What is required: Only the lines from the one containing "The height and width of the screenshot is (680, 382)." through the end of the data are wanted, reproduced exactly and without pictures.

Source data:
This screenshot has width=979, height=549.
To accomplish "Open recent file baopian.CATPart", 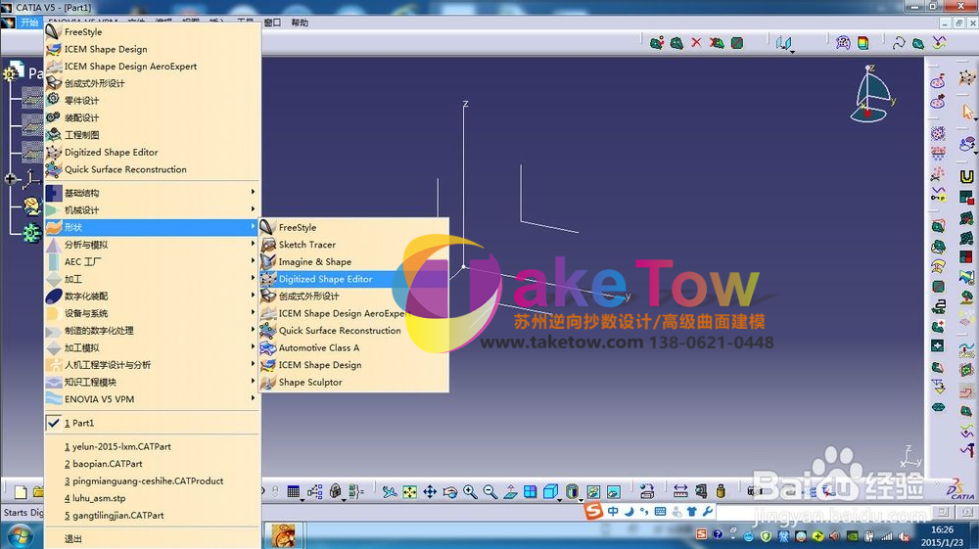I will pyautogui.click(x=104, y=464).
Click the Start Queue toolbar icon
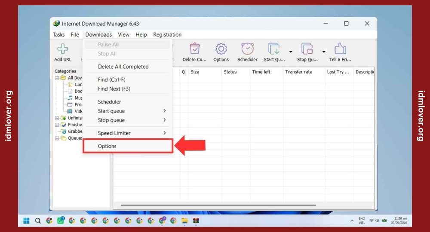Image resolution: width=430 pixels, height=232 pixels. [x=274, y=49]
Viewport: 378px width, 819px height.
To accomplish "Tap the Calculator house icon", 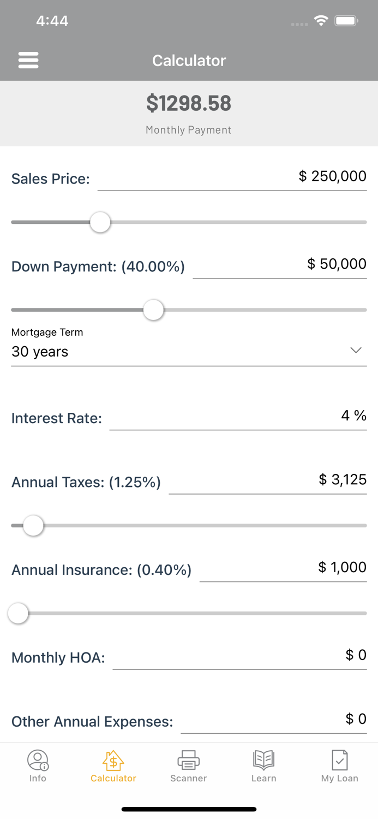I will coord(113,759).
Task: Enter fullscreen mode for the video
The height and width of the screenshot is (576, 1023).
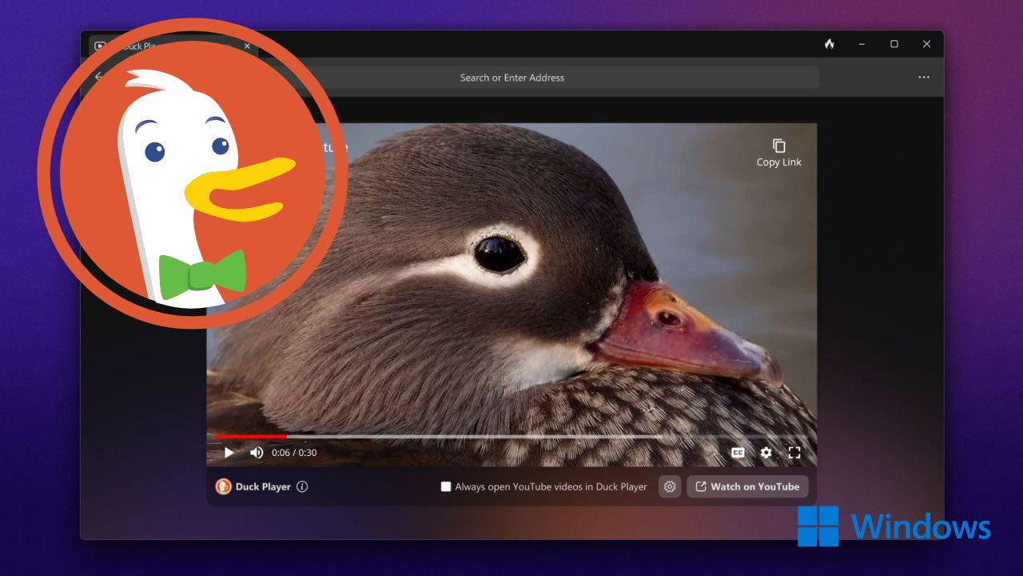Action: 794,453
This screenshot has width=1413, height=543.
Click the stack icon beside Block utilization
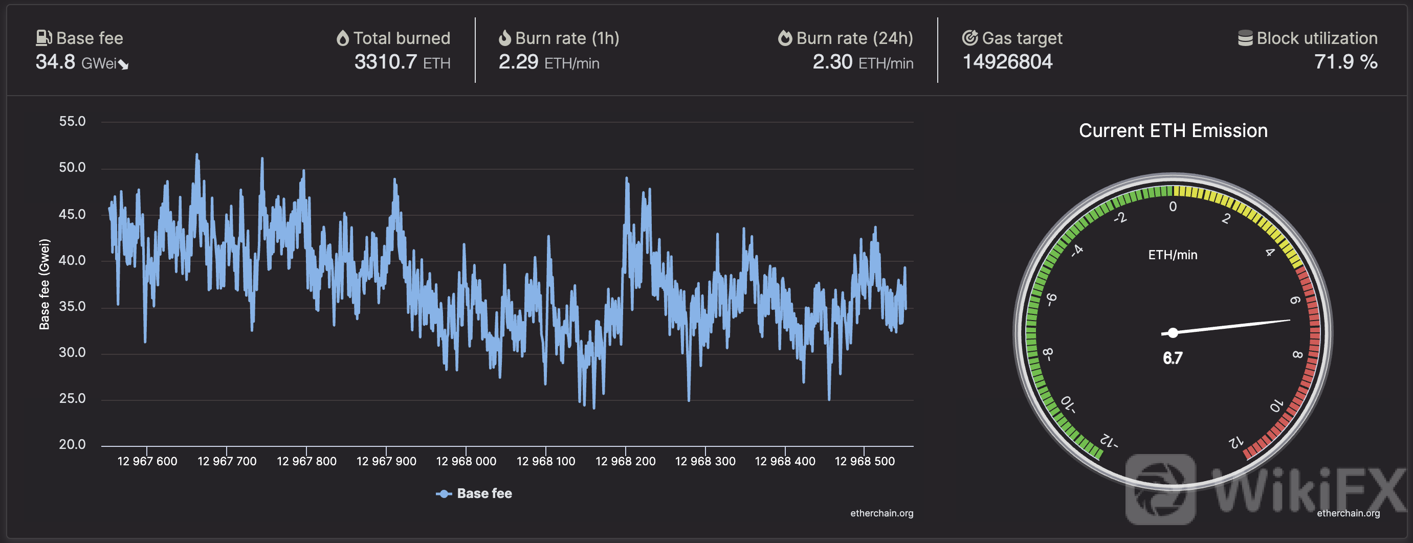click(x=1245, y=38)
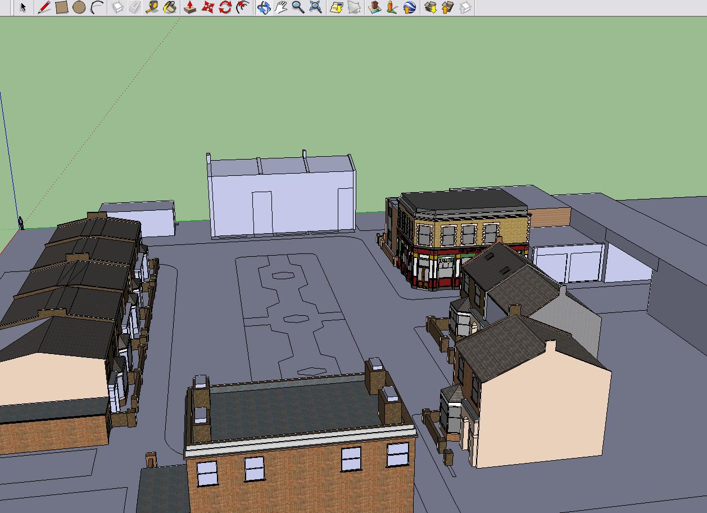Activate the Orbit camera tool
Viewport: 707px width, 513px height.
pyautogui.click(x=264, y=7)
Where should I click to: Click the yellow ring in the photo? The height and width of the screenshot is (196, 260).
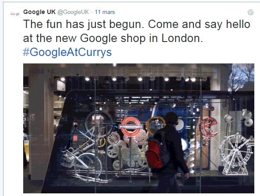pos(155,126)
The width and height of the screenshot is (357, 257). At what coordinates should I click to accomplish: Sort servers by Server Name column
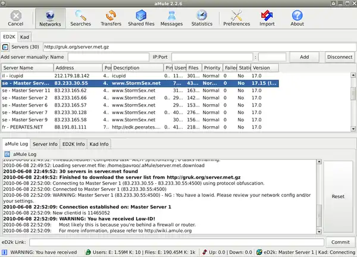tap(26, 68)
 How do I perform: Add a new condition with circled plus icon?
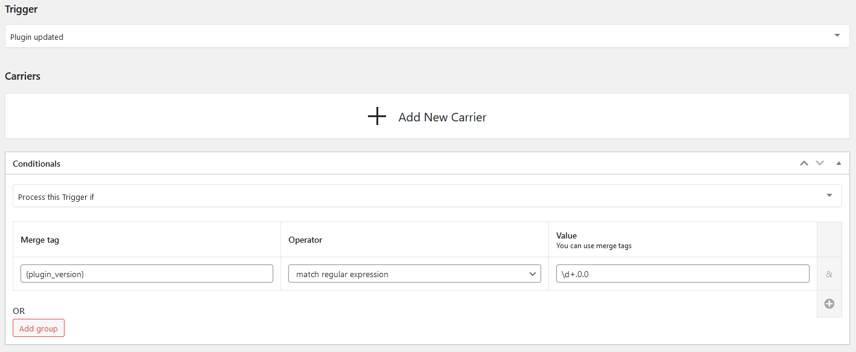[829, 304]
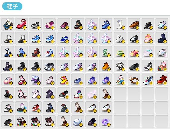This screenshot has height=129, width=170.
Task: Select the green spiral vine anklet
Action: click(106, 52)

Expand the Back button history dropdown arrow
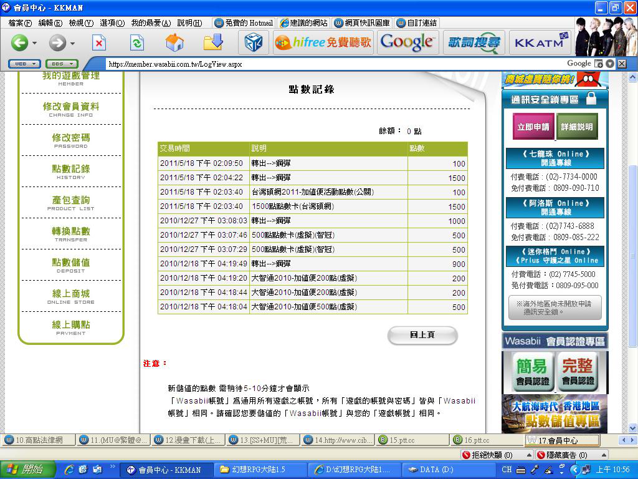click(x=34, y=43)
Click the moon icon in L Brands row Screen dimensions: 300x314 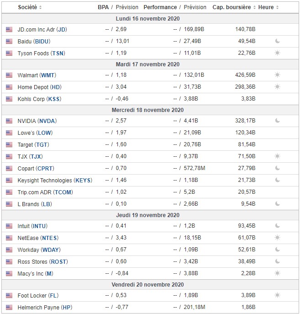(x=277, y=204)
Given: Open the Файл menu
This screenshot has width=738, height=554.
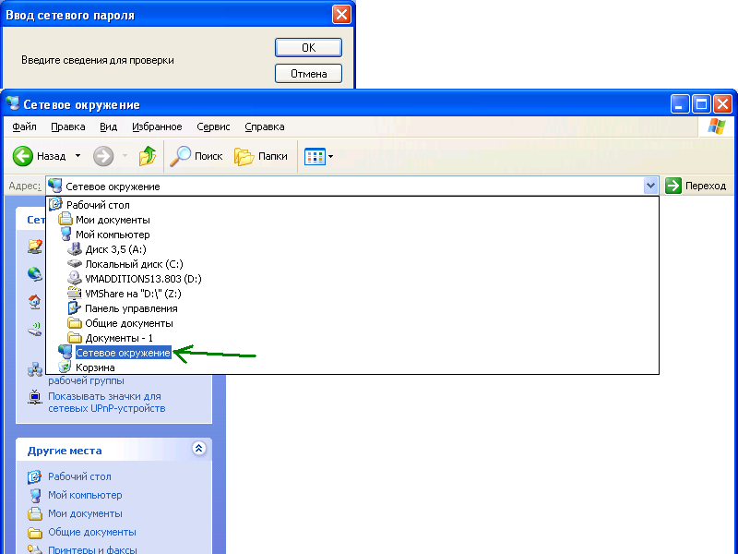Looking at the screenshot, I should click(25, 126).
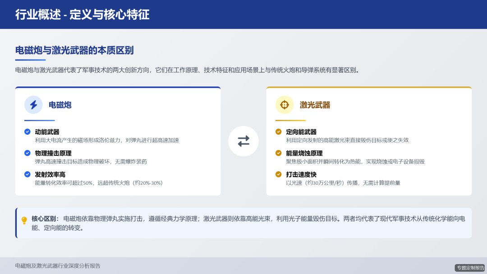Viewport: 487px width, 274px height.
Task: Select the lightning bolt icon on the 电磁炮 card
Action: [x=33, y=104]
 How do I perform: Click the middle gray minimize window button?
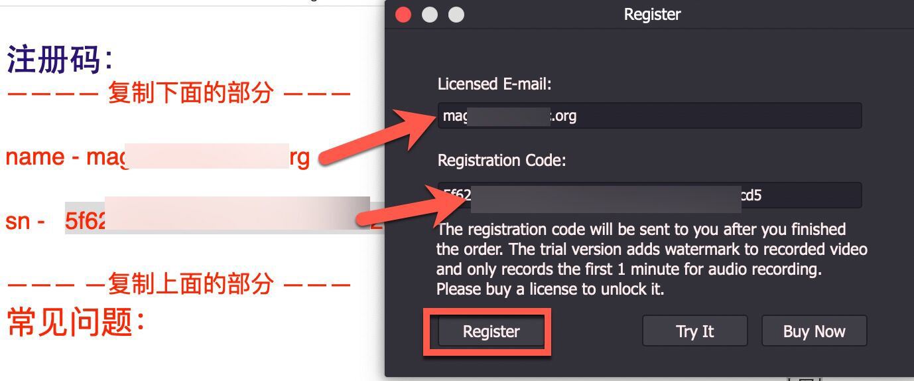[x=430, y=14]
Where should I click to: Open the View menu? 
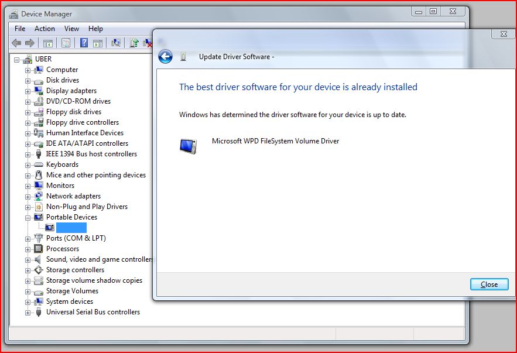[71, 28]
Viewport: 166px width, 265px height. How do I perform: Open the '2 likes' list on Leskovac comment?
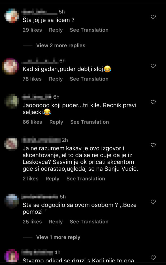click(31, 179)
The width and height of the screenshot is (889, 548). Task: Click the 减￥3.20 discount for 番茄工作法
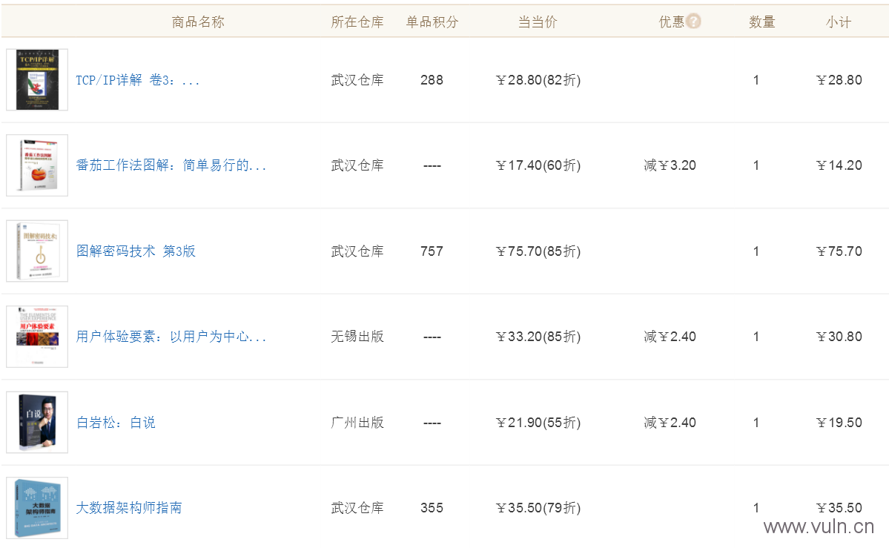pyautogui.click(x=670, y=165)
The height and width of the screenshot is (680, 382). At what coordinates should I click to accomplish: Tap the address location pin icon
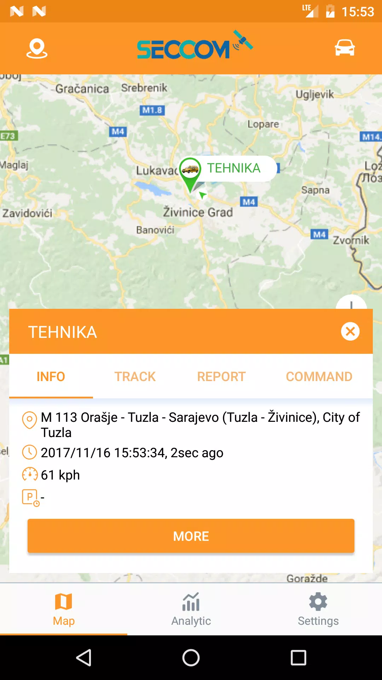29,420
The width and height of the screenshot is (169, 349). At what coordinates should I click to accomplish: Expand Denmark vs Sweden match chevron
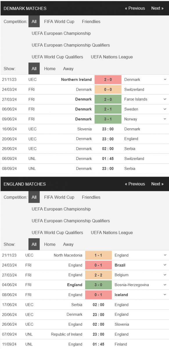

Exercise output:
The height and width of the screenshot is (680, 382). At what coordinates should I click to accomplish: Tap the address location pin icon
29,420
The width and height of the screenshot is (169, 349). At what coordinates should I click to accomplish: Expand Denmark vs Sweden match chevron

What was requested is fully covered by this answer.